Output as a JSON list of strings, one string per line, the lines of the listing from its start through the line containing "Click ファイルの選択 to", leaving out blank lines.

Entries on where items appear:
════════════════

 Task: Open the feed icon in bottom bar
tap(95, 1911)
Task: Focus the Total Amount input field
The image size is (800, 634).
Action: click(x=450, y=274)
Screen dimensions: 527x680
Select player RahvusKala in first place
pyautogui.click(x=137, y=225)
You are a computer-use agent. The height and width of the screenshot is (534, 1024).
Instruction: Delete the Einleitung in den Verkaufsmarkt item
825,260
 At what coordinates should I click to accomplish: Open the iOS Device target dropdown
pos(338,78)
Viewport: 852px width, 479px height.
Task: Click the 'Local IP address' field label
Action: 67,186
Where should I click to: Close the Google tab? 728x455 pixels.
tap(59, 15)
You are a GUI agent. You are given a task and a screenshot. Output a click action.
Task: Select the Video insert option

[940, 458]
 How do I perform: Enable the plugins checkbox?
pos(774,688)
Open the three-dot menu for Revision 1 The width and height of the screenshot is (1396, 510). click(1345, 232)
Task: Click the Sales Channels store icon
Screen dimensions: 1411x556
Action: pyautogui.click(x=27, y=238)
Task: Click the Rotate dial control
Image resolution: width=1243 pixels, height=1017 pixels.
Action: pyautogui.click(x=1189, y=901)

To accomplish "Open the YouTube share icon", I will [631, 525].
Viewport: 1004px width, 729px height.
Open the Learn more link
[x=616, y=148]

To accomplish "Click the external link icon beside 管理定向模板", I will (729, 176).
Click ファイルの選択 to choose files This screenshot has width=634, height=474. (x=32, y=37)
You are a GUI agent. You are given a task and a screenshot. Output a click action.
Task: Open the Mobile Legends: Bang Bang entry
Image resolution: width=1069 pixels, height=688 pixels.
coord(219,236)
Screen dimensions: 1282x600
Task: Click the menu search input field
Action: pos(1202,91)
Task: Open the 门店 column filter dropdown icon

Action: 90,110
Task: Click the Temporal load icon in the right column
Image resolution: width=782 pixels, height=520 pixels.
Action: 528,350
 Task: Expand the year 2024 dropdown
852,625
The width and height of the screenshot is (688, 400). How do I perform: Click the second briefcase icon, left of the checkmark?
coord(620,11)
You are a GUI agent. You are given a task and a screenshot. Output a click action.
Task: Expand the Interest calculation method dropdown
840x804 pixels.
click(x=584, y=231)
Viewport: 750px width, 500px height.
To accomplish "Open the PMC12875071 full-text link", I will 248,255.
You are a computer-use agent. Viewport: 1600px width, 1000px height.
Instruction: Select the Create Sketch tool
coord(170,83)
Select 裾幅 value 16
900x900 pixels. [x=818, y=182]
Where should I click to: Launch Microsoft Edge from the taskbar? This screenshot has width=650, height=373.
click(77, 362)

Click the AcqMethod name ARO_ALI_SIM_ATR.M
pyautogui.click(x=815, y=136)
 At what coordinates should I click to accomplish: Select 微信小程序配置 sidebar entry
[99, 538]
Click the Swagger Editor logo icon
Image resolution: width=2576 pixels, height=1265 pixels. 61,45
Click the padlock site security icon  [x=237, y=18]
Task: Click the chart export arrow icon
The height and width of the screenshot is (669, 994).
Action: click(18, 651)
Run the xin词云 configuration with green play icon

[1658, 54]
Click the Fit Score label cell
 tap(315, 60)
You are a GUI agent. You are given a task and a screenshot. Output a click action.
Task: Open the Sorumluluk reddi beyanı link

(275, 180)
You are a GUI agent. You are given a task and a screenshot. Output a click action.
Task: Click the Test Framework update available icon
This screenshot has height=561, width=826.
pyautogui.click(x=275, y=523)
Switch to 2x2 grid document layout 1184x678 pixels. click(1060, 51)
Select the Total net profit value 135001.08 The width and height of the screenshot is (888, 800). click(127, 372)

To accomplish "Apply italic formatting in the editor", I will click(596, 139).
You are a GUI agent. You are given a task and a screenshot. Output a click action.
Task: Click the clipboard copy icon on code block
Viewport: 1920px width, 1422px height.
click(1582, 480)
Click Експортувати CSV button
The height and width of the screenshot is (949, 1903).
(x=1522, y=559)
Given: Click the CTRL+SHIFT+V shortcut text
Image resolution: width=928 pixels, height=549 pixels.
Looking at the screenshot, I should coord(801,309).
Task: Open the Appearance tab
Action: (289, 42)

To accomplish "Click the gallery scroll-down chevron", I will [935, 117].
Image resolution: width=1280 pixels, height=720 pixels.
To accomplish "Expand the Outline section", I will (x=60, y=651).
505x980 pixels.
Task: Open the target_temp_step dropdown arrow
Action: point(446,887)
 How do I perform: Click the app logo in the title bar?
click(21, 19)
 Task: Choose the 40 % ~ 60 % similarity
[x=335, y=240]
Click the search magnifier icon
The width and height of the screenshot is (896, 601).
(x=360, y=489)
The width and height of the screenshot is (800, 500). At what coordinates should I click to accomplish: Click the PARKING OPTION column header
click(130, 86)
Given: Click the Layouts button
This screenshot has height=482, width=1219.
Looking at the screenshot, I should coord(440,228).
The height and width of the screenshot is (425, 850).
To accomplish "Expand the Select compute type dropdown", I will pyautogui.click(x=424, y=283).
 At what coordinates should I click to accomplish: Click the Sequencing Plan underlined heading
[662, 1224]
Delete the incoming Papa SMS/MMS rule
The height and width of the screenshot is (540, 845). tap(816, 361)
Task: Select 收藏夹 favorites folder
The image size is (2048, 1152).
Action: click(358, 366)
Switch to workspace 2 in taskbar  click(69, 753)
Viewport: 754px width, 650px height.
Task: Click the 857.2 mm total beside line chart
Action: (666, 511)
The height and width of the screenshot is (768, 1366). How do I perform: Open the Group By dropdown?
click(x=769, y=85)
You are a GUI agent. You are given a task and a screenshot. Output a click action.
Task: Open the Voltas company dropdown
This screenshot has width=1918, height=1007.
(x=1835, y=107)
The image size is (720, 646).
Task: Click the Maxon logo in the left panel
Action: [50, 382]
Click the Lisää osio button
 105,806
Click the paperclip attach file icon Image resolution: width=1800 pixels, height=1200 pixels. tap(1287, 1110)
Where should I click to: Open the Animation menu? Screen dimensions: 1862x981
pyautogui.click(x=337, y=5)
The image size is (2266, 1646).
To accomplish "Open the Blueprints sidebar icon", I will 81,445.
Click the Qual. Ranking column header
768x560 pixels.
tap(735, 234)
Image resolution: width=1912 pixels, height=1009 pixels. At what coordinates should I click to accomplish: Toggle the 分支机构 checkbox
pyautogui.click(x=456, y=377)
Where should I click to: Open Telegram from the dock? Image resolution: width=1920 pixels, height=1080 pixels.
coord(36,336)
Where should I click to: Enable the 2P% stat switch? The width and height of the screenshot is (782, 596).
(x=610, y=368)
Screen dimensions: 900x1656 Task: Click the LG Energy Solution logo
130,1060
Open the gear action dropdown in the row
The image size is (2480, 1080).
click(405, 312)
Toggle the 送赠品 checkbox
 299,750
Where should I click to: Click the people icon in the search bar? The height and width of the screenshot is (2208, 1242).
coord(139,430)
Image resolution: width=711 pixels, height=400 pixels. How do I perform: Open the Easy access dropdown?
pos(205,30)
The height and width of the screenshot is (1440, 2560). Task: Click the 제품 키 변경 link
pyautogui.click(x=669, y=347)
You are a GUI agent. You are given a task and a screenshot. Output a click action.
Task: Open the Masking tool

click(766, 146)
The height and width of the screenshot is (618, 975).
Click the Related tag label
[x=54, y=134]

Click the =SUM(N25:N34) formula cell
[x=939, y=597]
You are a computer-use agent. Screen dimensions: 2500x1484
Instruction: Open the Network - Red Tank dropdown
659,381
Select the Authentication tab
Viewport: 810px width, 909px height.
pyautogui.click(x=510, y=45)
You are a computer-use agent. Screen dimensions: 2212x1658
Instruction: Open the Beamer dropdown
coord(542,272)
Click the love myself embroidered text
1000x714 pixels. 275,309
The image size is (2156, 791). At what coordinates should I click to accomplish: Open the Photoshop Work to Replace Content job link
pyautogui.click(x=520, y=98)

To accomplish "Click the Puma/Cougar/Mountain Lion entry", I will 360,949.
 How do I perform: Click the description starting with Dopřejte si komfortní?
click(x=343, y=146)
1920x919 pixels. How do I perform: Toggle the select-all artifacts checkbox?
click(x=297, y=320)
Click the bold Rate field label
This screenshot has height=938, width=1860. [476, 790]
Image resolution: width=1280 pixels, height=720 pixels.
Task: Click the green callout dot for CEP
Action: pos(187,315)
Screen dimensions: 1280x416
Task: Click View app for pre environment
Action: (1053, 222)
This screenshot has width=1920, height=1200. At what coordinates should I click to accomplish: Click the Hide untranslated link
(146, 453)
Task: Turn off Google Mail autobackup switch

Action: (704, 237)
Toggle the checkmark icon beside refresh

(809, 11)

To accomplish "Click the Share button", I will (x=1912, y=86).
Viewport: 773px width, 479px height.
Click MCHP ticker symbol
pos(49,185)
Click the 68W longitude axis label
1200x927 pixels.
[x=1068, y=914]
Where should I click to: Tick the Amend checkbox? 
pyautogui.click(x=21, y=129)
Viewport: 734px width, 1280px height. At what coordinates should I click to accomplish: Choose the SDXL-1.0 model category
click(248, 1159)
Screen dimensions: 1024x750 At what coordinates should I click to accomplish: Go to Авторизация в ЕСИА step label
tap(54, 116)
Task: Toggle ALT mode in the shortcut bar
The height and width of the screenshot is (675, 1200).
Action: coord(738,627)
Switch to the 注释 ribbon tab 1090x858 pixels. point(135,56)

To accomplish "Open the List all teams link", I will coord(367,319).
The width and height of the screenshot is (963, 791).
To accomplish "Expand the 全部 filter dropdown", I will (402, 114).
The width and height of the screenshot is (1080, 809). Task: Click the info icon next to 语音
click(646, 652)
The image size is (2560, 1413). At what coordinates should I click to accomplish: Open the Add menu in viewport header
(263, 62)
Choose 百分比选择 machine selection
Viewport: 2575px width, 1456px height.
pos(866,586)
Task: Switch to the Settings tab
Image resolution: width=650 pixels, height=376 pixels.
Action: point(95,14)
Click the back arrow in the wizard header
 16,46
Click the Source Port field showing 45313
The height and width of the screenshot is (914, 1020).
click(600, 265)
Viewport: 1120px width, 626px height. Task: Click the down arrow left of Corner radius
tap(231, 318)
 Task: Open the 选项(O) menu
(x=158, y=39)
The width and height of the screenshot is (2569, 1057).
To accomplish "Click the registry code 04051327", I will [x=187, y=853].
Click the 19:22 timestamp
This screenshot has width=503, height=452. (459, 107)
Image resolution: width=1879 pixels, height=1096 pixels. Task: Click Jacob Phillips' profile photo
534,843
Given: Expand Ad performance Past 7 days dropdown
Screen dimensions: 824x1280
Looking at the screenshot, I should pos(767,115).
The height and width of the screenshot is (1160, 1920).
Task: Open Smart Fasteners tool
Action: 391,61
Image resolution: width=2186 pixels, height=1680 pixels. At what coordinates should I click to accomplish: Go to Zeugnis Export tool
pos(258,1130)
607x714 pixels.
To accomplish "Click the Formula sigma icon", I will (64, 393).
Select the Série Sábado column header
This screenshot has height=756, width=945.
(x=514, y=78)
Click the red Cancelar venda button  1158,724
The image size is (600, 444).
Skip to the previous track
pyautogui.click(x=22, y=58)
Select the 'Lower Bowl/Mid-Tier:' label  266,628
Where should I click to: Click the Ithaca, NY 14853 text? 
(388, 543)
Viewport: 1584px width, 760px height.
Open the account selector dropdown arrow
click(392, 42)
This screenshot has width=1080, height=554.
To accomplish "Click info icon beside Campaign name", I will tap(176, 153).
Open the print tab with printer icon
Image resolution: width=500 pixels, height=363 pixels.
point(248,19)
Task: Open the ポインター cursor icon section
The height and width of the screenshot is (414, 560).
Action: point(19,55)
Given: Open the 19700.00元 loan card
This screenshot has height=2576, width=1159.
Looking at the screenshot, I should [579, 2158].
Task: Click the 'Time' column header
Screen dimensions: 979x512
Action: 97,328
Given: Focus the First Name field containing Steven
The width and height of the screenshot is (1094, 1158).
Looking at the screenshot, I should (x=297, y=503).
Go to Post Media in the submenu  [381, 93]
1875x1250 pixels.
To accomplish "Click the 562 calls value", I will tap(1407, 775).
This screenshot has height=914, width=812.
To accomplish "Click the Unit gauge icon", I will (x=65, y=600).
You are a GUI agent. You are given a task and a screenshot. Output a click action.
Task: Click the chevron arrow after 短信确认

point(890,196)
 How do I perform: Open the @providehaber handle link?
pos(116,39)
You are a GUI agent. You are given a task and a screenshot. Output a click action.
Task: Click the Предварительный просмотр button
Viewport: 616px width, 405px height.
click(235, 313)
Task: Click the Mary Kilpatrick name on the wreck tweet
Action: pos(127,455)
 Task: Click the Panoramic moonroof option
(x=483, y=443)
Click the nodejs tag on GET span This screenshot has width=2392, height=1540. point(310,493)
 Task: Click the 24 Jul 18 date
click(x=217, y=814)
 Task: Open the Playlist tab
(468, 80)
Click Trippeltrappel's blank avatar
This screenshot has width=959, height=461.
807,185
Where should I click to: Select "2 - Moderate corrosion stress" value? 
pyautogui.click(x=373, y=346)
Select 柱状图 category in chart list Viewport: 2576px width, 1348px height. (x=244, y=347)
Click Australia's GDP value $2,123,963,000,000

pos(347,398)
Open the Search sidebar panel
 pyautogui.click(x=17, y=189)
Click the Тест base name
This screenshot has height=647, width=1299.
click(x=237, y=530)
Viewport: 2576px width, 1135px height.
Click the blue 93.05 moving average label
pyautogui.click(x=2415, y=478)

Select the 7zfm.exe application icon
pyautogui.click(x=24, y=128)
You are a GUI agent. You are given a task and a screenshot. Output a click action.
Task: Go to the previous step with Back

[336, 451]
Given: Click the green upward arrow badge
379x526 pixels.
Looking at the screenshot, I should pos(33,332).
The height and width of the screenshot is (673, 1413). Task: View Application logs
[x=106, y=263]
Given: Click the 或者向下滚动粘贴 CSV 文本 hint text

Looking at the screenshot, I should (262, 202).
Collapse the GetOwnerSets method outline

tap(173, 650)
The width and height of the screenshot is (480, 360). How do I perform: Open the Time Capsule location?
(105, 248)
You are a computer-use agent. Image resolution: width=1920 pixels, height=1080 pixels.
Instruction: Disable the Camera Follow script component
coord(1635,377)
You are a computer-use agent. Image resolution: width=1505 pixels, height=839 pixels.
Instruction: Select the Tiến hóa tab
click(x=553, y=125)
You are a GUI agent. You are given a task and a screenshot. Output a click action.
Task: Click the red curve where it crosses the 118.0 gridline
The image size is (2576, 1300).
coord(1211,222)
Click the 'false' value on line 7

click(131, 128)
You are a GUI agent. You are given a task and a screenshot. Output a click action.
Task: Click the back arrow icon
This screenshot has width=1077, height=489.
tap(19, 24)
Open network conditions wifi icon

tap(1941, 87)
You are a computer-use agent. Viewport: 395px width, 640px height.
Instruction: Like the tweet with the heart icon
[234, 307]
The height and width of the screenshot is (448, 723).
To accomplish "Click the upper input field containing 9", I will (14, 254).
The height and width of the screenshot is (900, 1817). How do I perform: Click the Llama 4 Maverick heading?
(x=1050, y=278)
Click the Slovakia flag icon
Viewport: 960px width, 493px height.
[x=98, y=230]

════════════════

SOLUTION FOR THIS PROBLEM:
[
  " Task: Open the feed icon in bottom bar",
  "tap(95, 1911)",
  "Task: Focus the Total Amount input field",
  "The image size is (800, 634).",
  "Action: click(x=450, y=274)",
  "Screen dimensions: 527x680",
  "Select player RahvusKala in first place",
  "pyautogui.click(x=137, y=225)",
  "You are a computer-use agent. The height and width of the screenshot is (534, 1024).",
  "Instruction: Delete the Einleitung in den Verkaufsmarkt item",
  "825,260",
  " At what coordinates should I click to accomplish: Open the iOS Device target dropdown",
  "pos(338,78)",
  "Viewport: 852px width, 479px height.",
  "Task: Click the 'Local IP address' field label",
  "Action: 67,186",
  "Where should I click to: Close the Google tab? 728x455 pixels.",
  "tap(59, 15)",
  "You are a GUI agent. You are given a task and a screenshot. Output a click action.",
  "Task: Select the Video insert option",
  "[940, 458]",
  " How do I perform: Enable the plugins checkbox?",
  "pos(774,688)",
  "Open the three-dot menu for Revision 1 The width and height of the screenshot is (1396, 510). click(1345, 232)",
  "Task: Click the Sales Channels store icon",
  "Screen dimensions: 1411x556",
  "Action: pyautogui.click(x=27, y=238)",
  "Task: Click the Rotate dial control",
  "Image resolution: width=1243 pixels, height=1017 pixels.",
  "Action: pyautogui.click(x=1189, y=901)",
  "To accomplish \"Open the YouTube share icon\", I will [631, 525].",
  "Viewport: 1004px width, 729px height.",
  "Open the Learn more link",
  "[x=616, y=148]",
  "To accomplish \"Click the external link icon beside 管理定向模板\", I will (729, 176).",
  "Click ファイルの選択 to choose files This screenshot has width=634, height=474. (x=32, y=37)"
]